She smiled at the sight of me, and asked about the leaves at Fragrant Hills: “How red are they?” 

To an outsider, she was coping with her husband’s passing as well as possible.

But I knew she had asked me that question before. Twice, actually.  The last time was less than two weeks ago. Besides, it was winter.

When she walked out of the nursing home with her granddaughter by her side, Granny Fu smiled contentedly. I didn’t say much for I thought her granddaughter, as family, could make her feel better in ways I could never achieve. All I did was stare at her back, which was not as straight as I remembered, and wish her the best. 

Months later came news that my dad’s cousin had died after Chinese New Year. I don’t remember ever meeting him as my dad has a big family with lots of brothers and sisters, cousins and nephews. But he was part of the family and any death in a family causes sorrow and grief, however distant we may have been.

And now, one day later, I learn about Leonard Nimoy.

I cannot call myself a “Trekkie”. I haven’t even finished watching all of Star Trek: The Original Series, but Nimoy, as Mr Spock, really stood out for me. The show itself always makes my heart race; the desire to explore, the courage to investigate the unknown, the acknowledgement of other life and civilizations equal to our own, the greatness of humanity. Compared to the romance of the cosmos, all other secular “romances” are nothing to me. It was because of Star Trek, and Nimoy in particular, that I began to wonder about our place in the universe. And now, to me, he is out there with the stars.
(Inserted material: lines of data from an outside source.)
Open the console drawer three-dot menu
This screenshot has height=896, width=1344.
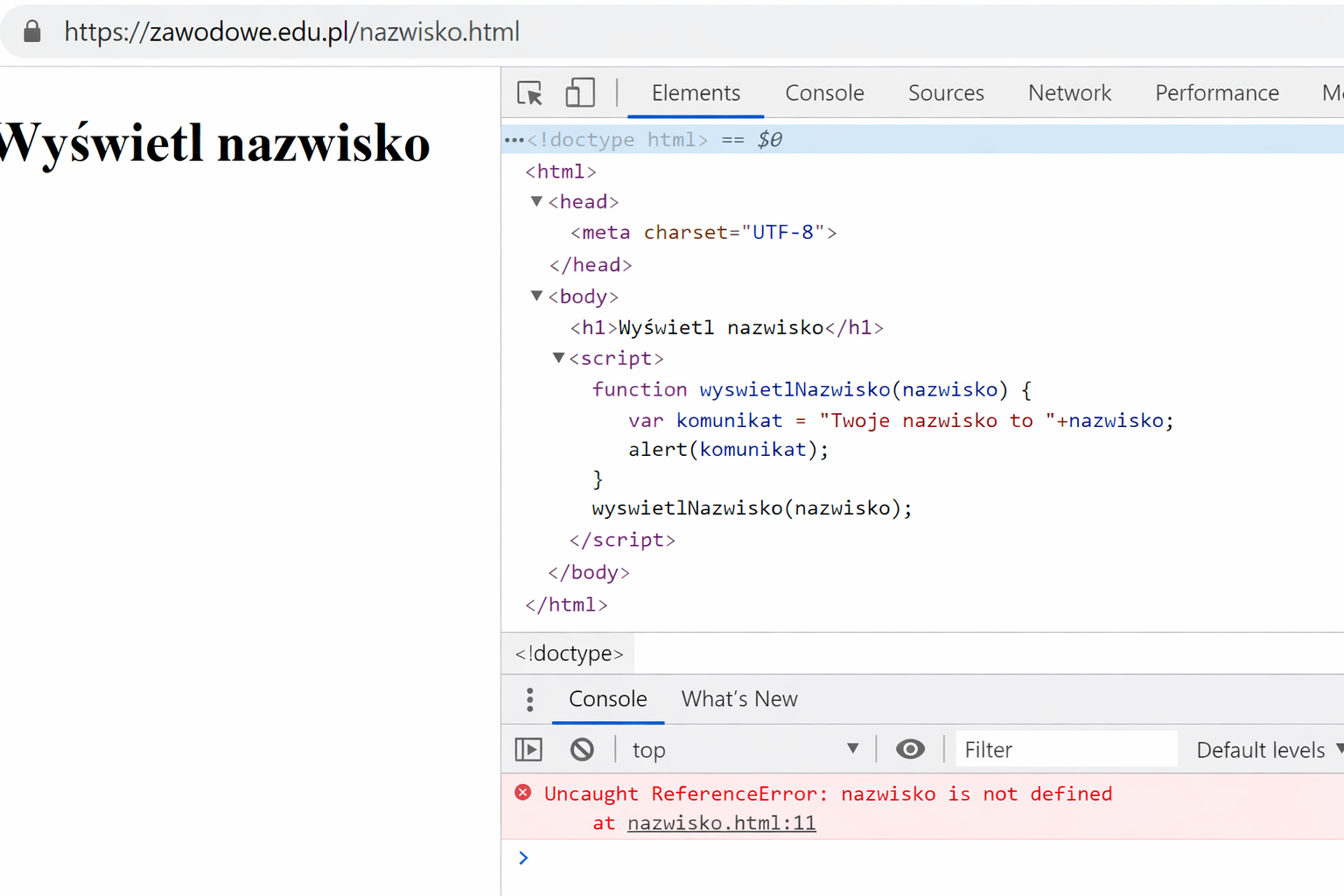[529, 699]
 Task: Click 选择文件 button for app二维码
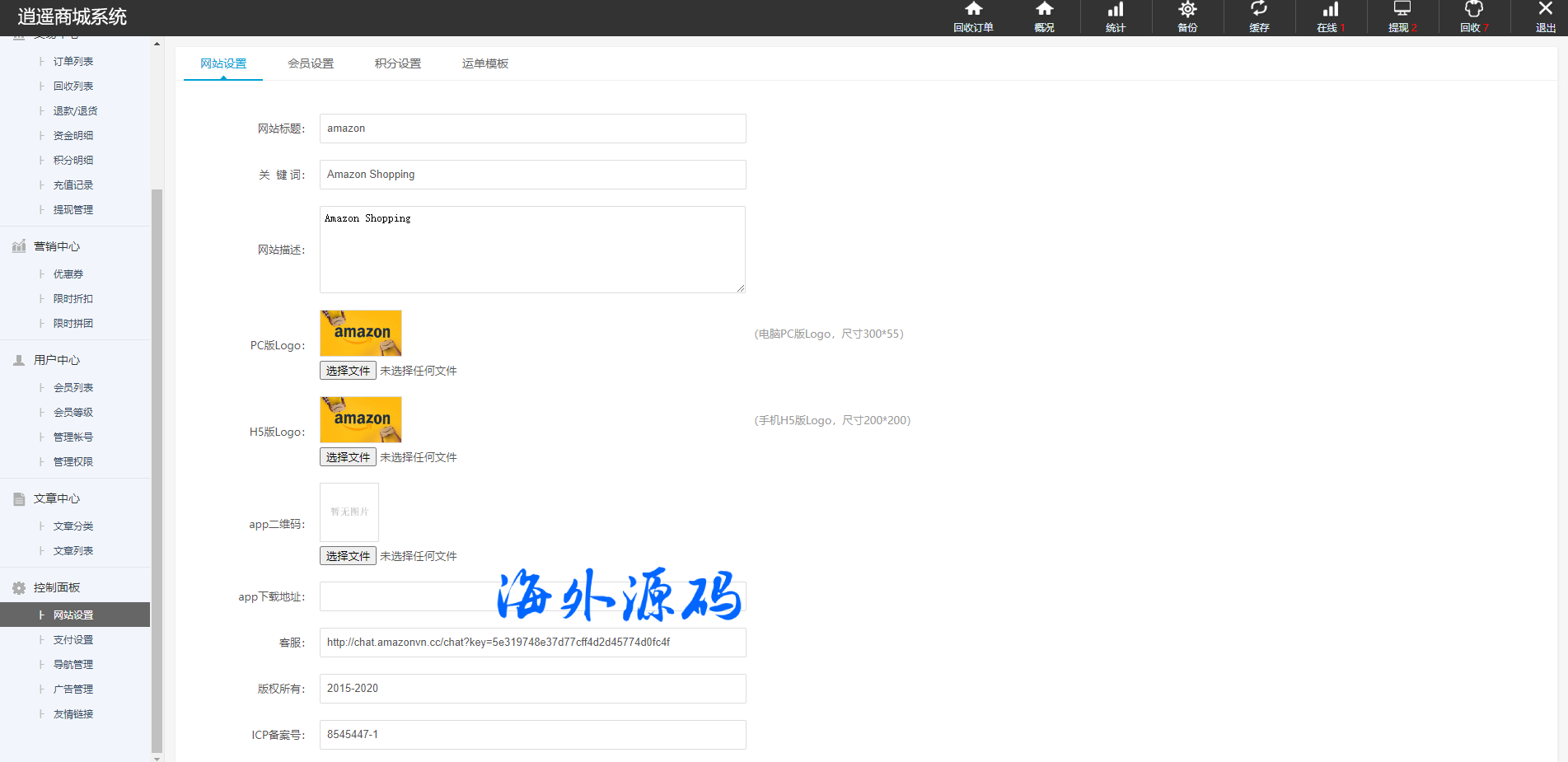pos(348,556)
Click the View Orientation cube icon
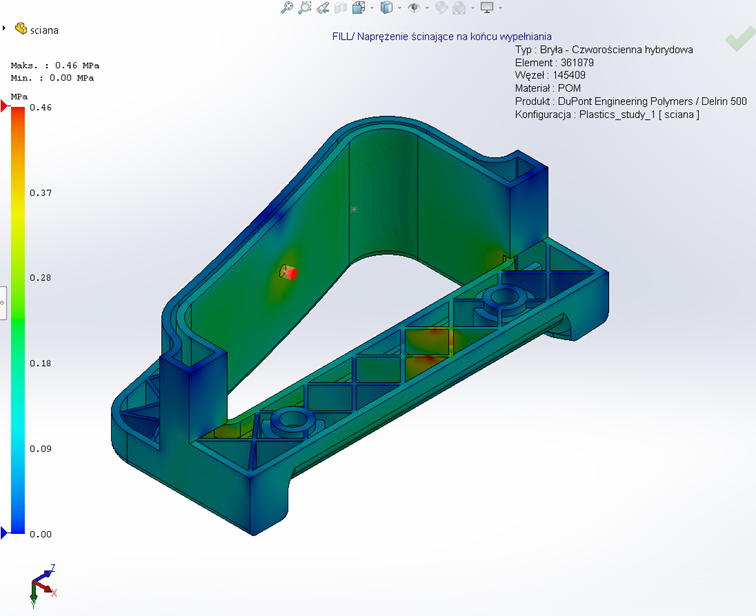 coord(357,8)
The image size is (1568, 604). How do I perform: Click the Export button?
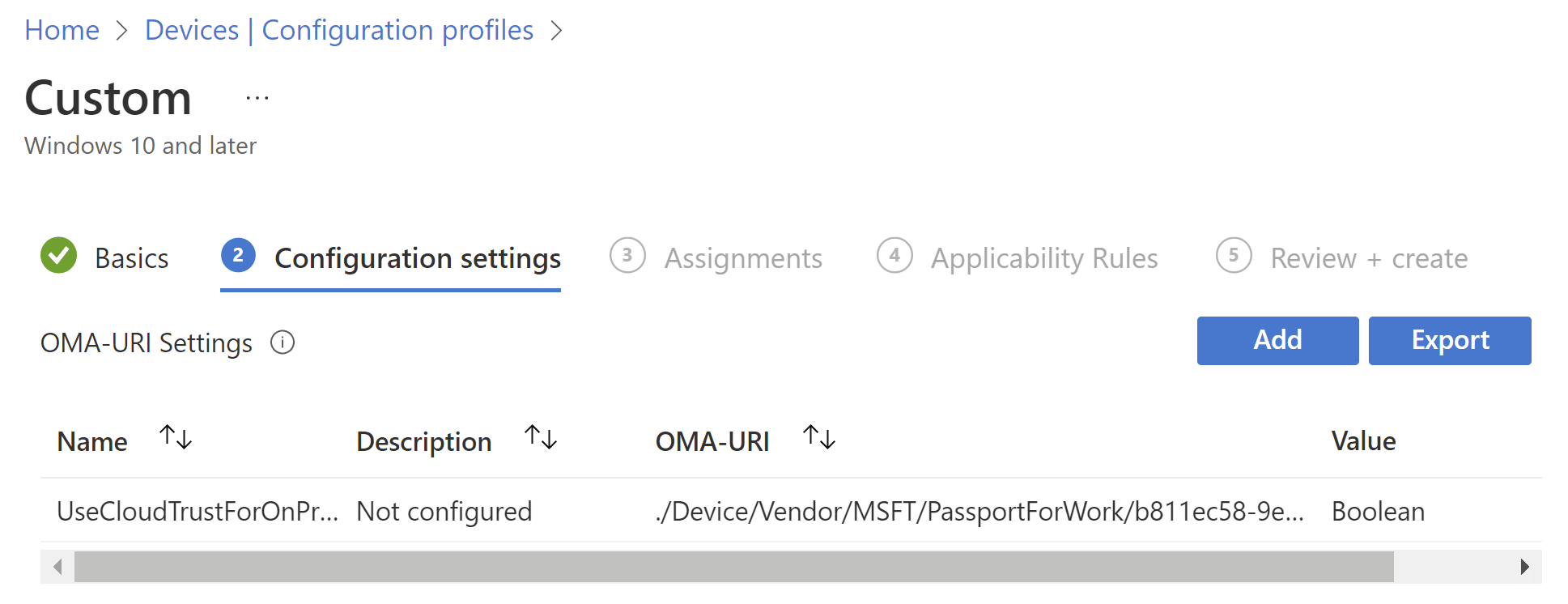[1450, 340]
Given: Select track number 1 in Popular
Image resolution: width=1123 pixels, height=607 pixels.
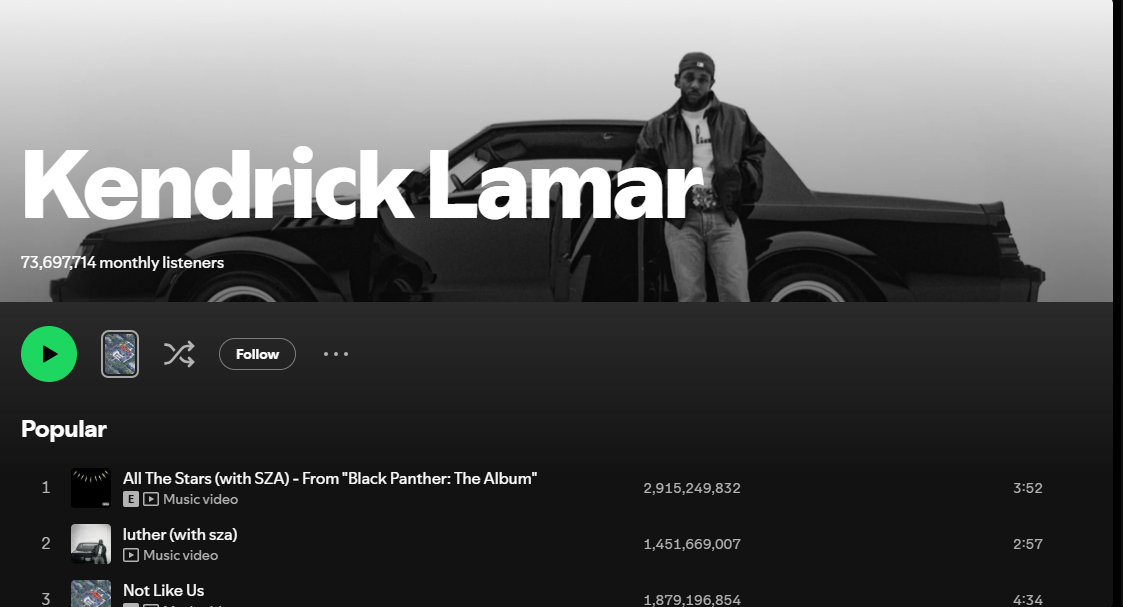Looking at the screenshot, I should pyautogui.click(x=46, y=487).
Life is like a garden and life is fragile. We never know what will happen tomorrow, who will stay with us and who will say goodbye. And we can never go back to “the good old days”. The perfect moments are preserved in our memories. They will stay with us as long as we wish to recall them, and they will be there to give us the strength to carry on. 

Death strikes us at the most unexpected moments. Before our time comes, the choice is ours to cherish life while we still have it, to make the best of it (whatever “best” means for us), and to love and care about the people we have and who we hold dear.

The sky is tinted purple by the neon lights, but now I have a reason to look up at the stars.

Live long and prosper.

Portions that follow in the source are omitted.